General information
- Sport: Baseball
- Date: November 20, 2025
- Network: YouTube
- Sponsored by: New Era

Overview
- 120 total selections in 6 rounds
- League: Women's Pro Baseball League
- First selection: Kelsie Whitmore San Francisco Firebells
- First round selections: 20

= 2025 Women's Pro Baseball League draft =

Women's Pro Baseball League draft

The 2025 Women's Pro Baseball League draft was the first edition of the Women's Pro Baseball League (WPBL) annual draft, taking place on November 20, 2025, virtually on YouTube. The draft assigned players from across 10 countries to WPBL teams. The draft created the rosters for the 2026 Women's Pro Baseball League season.
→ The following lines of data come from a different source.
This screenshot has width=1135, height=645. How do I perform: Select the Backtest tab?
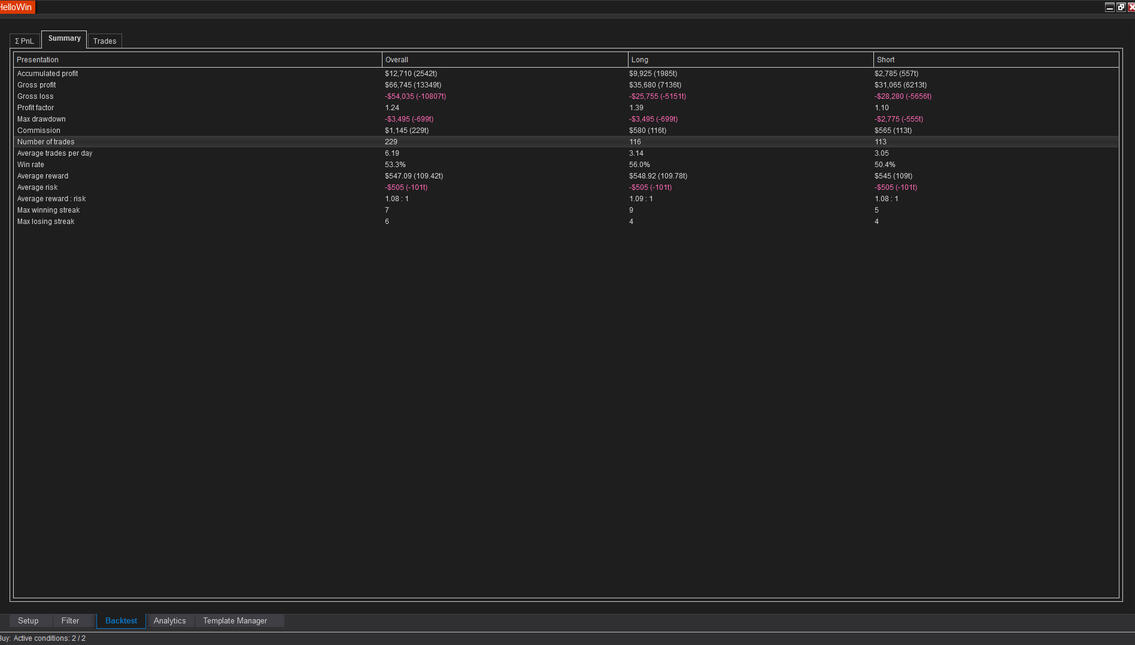click(x=121, y=621)
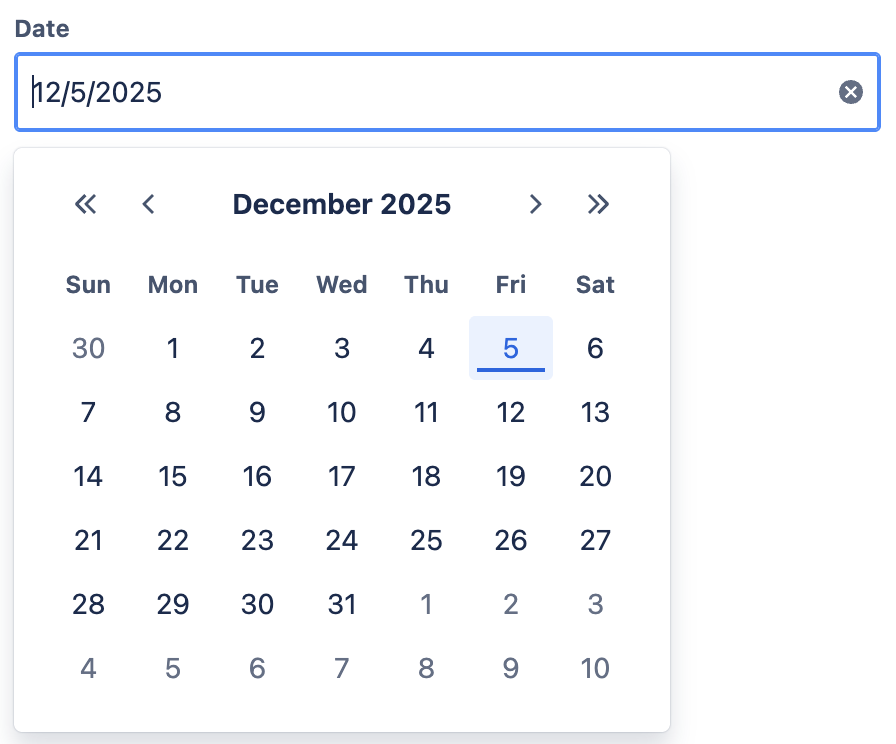Select December 1 in the calendar

point(173,348)
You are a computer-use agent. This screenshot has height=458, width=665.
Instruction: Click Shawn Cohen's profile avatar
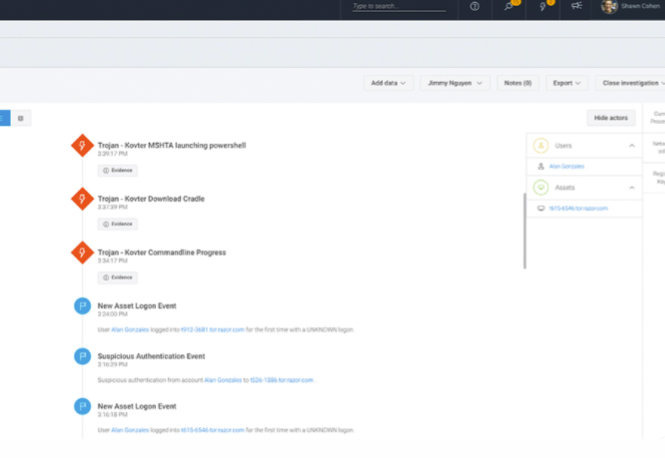(x=609, y=7)
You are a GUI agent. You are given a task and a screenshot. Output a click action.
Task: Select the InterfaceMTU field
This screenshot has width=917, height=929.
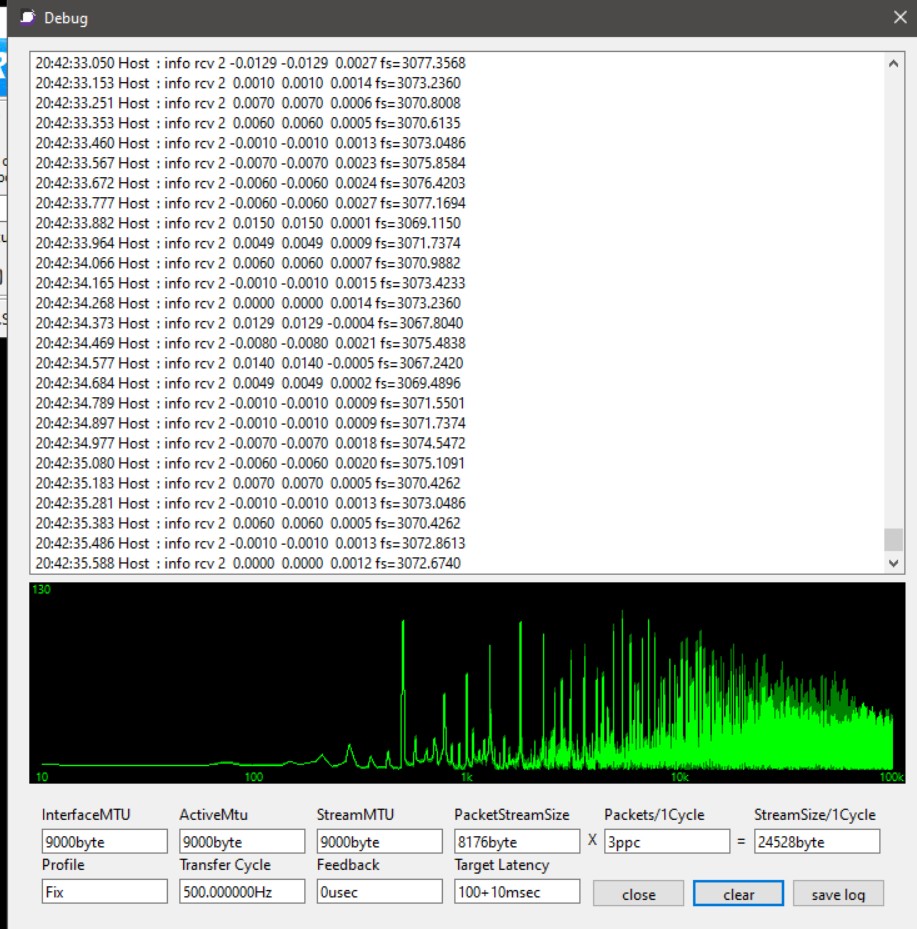(104, 842)
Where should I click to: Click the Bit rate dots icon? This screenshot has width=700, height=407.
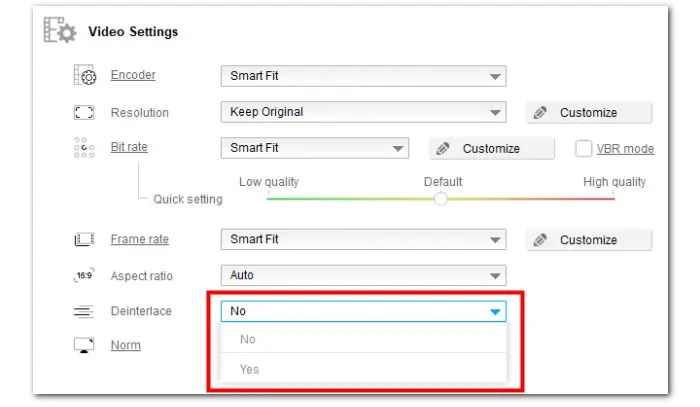click(84, 148)
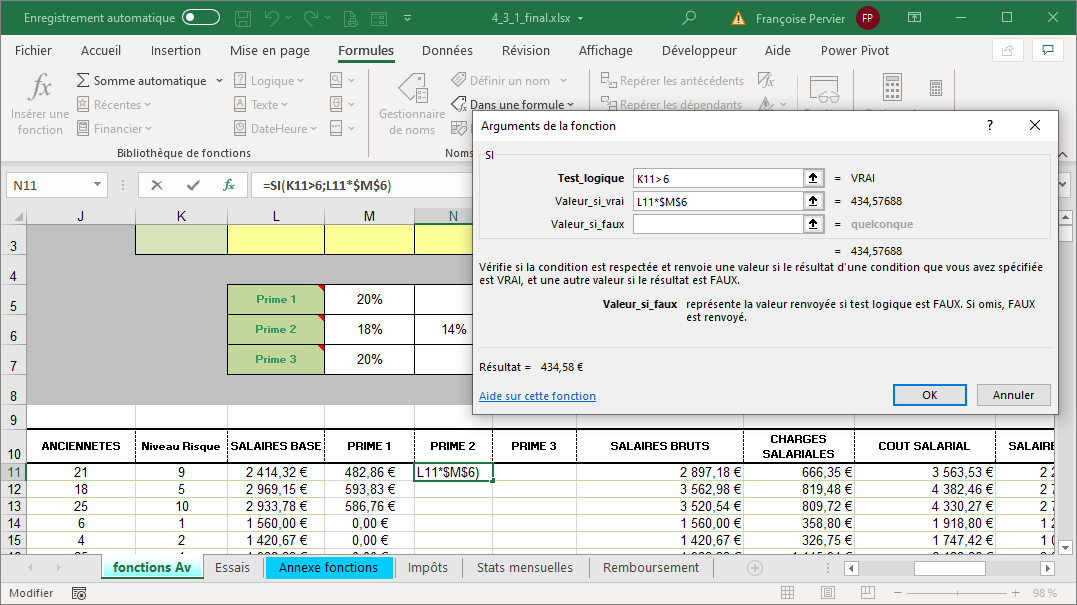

The process for the draft began with tryouts on August 22–26, 2025, with over 600 women across 10 countries trying out over four days. The final day of tryouts, which featured two seven-inning scrimmages, took place at Nationals Park, the home of the Washington Nationals of Major League Baseball. 150 players were selected for final consideration from tryouts, video submissions, and some were scouted by the league, for the November draft, to fill 120 draft picks.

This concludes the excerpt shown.